-- What is required --
Give the records again word for word. Leave every picture out.

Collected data

+ + + + +

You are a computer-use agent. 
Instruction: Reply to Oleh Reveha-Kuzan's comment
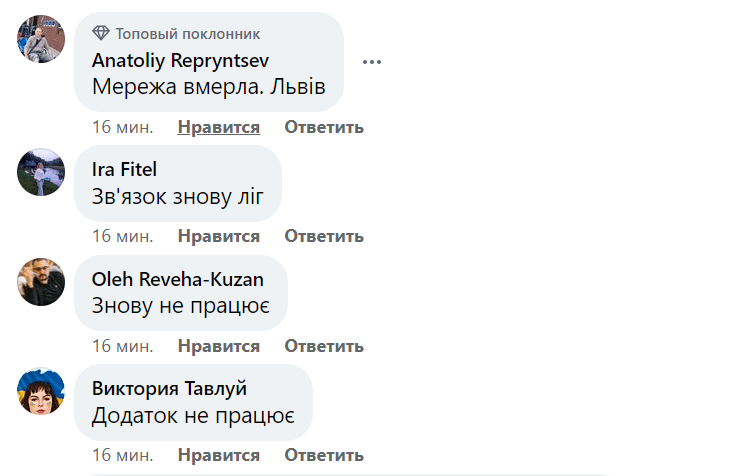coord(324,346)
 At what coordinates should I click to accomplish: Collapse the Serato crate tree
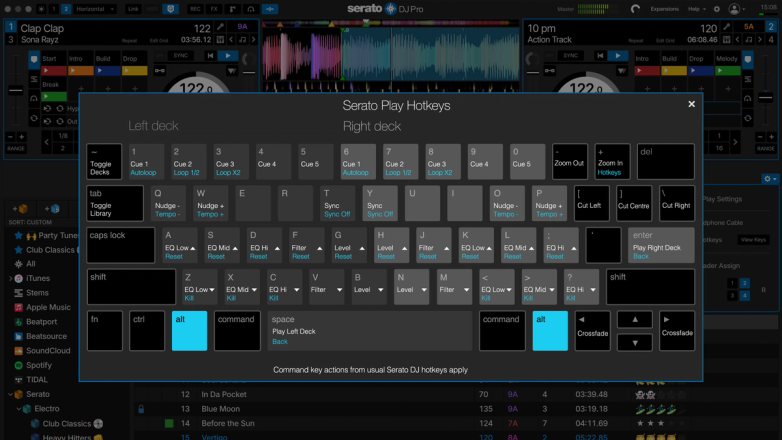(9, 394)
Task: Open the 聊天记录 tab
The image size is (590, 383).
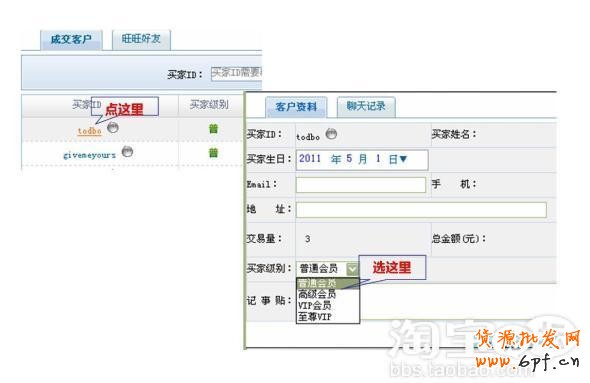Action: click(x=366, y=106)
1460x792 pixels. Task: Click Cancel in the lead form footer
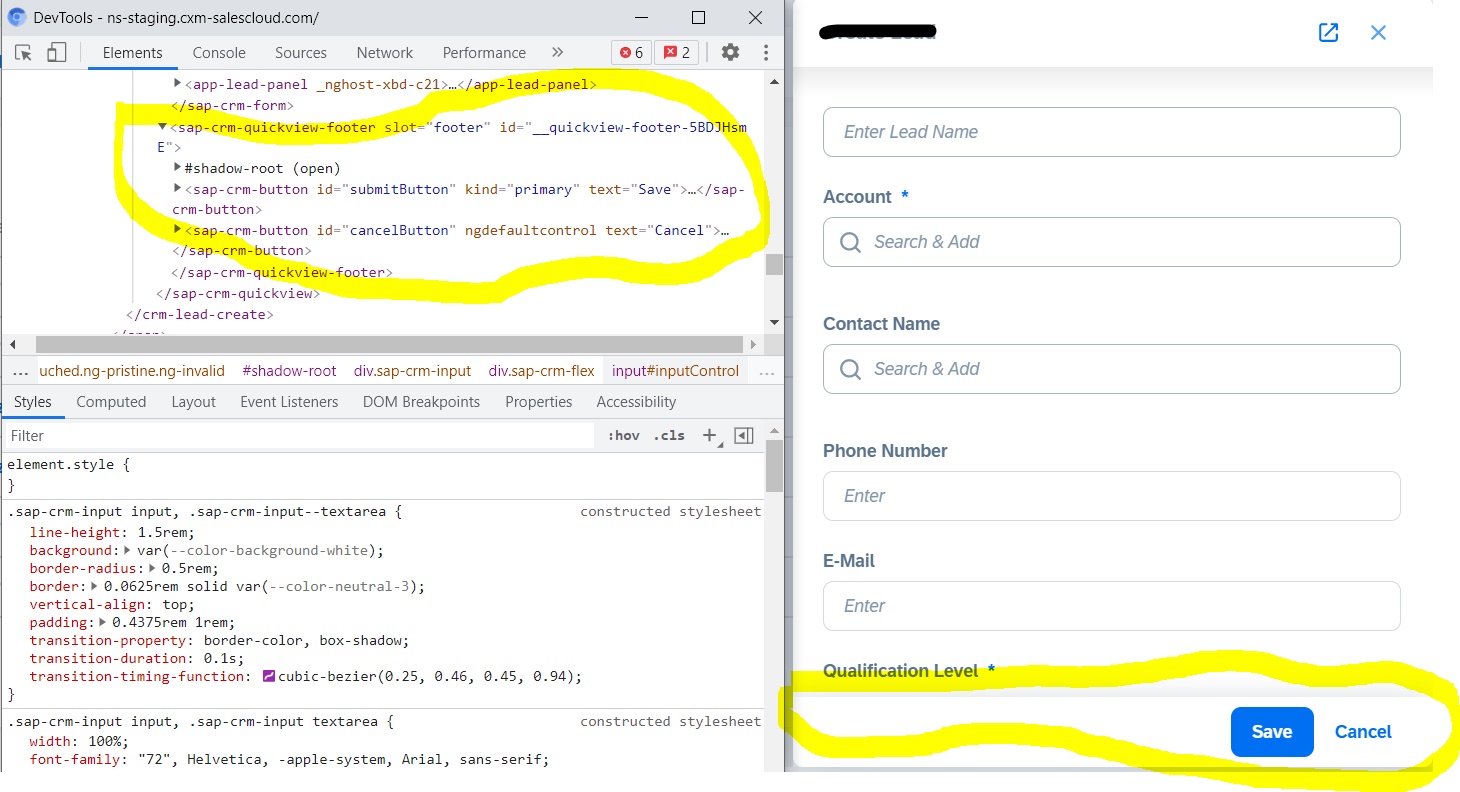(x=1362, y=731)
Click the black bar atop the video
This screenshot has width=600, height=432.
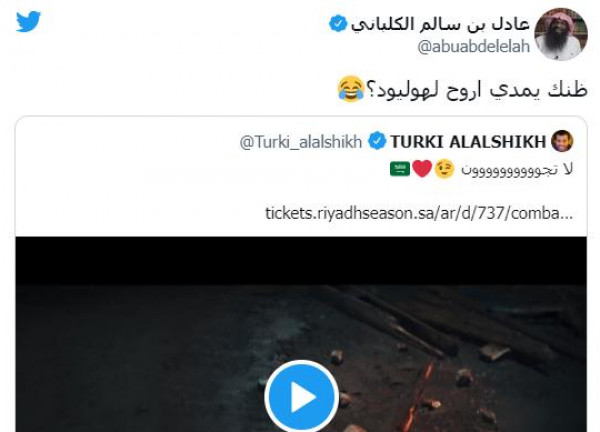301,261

+ + + + +

-- Response --
You are a computer-use agent. 
Instruction: Reply to Oleh Reveha-Kuzan's comment
coord(324,346)
 At what coordinates should I click to accomplish: Collapse the Serato crate tree
(9, 394)
Task: Open the 聊天记录 tab
The image size is (590, 383).
Action: click(x=366, y=106)
1460x792 pixels. Task: Click Cancel in the lead form footer
(x=1362, y=731)
Click the black bar atop the video
This screenshot has width=600, height=432.
301,261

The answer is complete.